I’m so excited to hear that so many of you are excited about participating in the quilt along. This is the 2nd post in the series. If you’re reading this later (as in after the quilt along is over), you can click through all the posts by clicking HERE.
If you’re reading it during the quilt along then make sure you note the dates below. They will let you know what steps will be posted and when.
- September 14th: Cutting Tips
- September 21st: Block Piecing Tips
- October 5th: Ghost Block Free Tutorial
- October 12th: Finishing & Other Options for using the Blocks
This week I wanted to share some tips for cutting out the fabrics for the quilt.
**reminder you can get the pattern for the quilt HERE, you can get a supplement for The pattern that features an FPP (Foundation Paper Pieced) HERE- if you are making the FPP version you need to buy both patterns).
Before I get started I wanted to let you know that I AM working on an FPP version for the Santa hat Quilt Block. It will be its own standalone pattern. I had to change the block size significantly and it will cause too much confusion to try to include it with the Halloween hat pattern.
Okay now on to quilting cutting tips!
Tip 1: Keep your fabrics together as you cut.
This is the biggest tip I can give you. There are 2 pieces cut for the hat and many pieces cut from the background fabric. The same thing applies to the pumpkin quilt blocks. If you are using a variety of fabrics on your quilt, then you need to make little “piles” of all of the pieces for that block with ALL the same print. Otherwise, as you start piecing it together you will end up with a “stray” piece of fabric in the wrong print on your block. Or you’ll end up misplacing your pieces.
I like to pin all the pieces for one block together. Then make piles of pinned pieces. Since there are 40 Witch Hat blocks on this quilt, you’ll end up with 40 piles of pinned pieces. In each stack are all of the pieces you need to make that block.
Then I can just sit down at my machine and stitch in bulk. We will talk more about assembly next week, so I’ll just cover it quickly this week. I like to sew all of the same “seam” at once for all the blocks. For example, I will sew all of the right fabric pieces on to the triangle piece for the witch hat blocks. Trim those then sew all the lefts. Etc.
One of the tricks to making your quilting quicker is to “batch” tasks like that. I think it’s quicker to sew like that than to make one block start to finish at a time.
Tip 2: Match up your Hat and Background Fabrics
If you are going for a really scrappy look you can figure this out after you cut out your pieces. However, I know many of you will want to plan out your blocks and your quilt a bit more. I like to make piles noting which background fabrics I like with which Witch hat fabrics. I try to make sure the two fabrics are in CONTRAST with each other.

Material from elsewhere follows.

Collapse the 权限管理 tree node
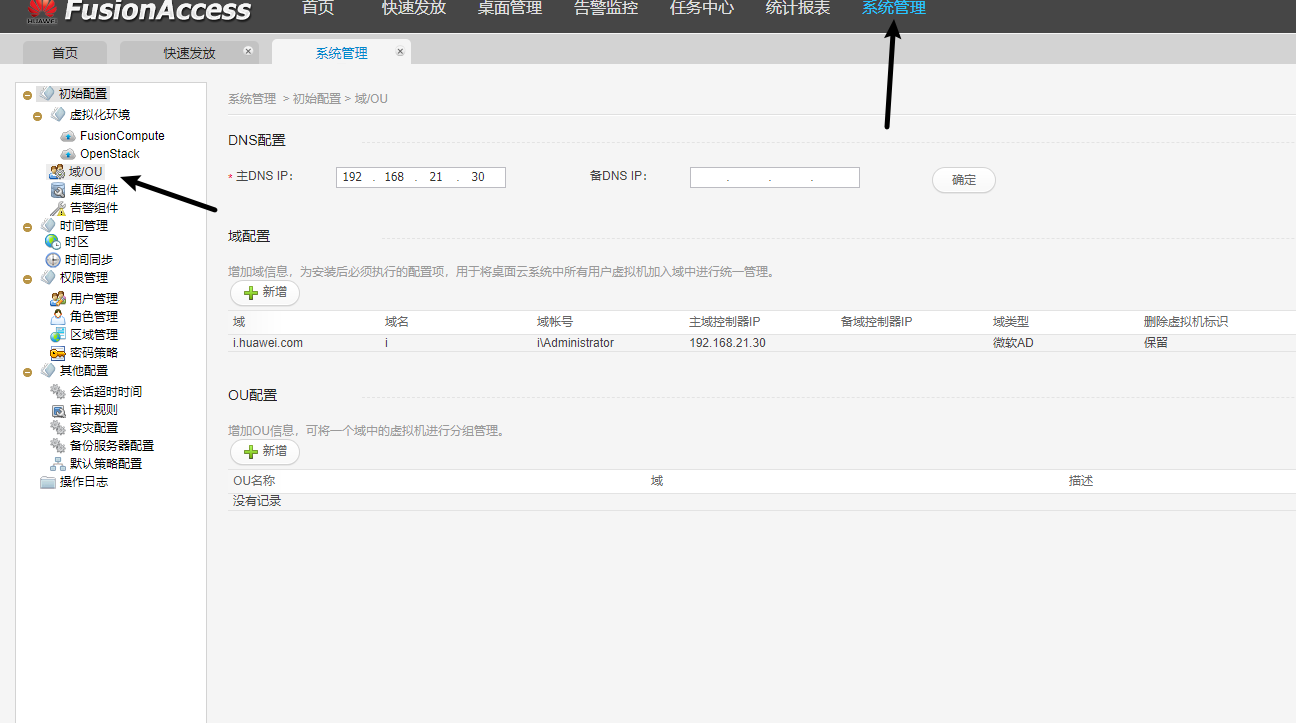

Either one is a dark and one is a light fabric or one is a large scale print and one is a small scale print.
Then I’ll make a little “chart” I’ll note “4 Witch Hats Cut from Black Bat Fabric, 2 Witch Hats Cut from Spiderweb Fabric” or “4 Backgrounds for blocks cut from Halloween Dot Fabric”… etc.
When I’m done, I’ll count to make sure I’ve got all of the blocks “planned” out then start cutting up my fabrics.

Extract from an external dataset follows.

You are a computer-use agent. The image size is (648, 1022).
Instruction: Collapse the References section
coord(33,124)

Tip 3: Tips for Cutting out the Triangles
You’ve got a couple of options when it comes to cutting out the triangles for the blocks.
You can get it at your local quilt shop, or online.
You can also trace the template in the pattern onto a piece of template plastic and cut it out. This will be much sturdier than using just a regular piece of paper.
When you cut out your pieces, if you are cutting many witch hats from one print of the fabric, make sure you rotate your triangles to “nest” into each other. That way it will not waste as much fabric. You can use the edge of one triangle as the edge of the next triangle you cut.
You can also cut out the triangles with your Cricut Maker if you have one. Simply open Cricut Design space and draw a triangle. Change the dimensions so it’s the same size as the pattern (width and height). Make sure it stays an Isosceles Triangle (which are triangles with two equal sizes). Then send to your Maker and cut!
Ok, I hope that helps! If you have not quilted much at all before, you can check out this post which outlines basic rotary cutting for quilting. All of there rest of the pieces for the quilt are cut from squares and rectangles and are pretty straightforward.
Next week we will start sewing! If you want to “skip” ahead and start sewing you totally should!
I did want to point out something on the pattern.
It has some extra “wiggle” room built into the pattern as far as sewing and cutting goes. If you are PERFECT with your stitching you’ll notice that the bottom brim piece is wider than the top piece. This is because about 50% of the time when I was making my blocks the brim pieces were coming up short. Because, well I’m not perfect! LOL!
I think it’s because the pieces were so small that the slightest adjustment to pressing or seam allowance was throwing it off. Since you can always cut more fabric but you can’t add fabric, I made those pieces (and the outside block pieces) a bit bigger than necessary. That way you can trim your block to size perfectly!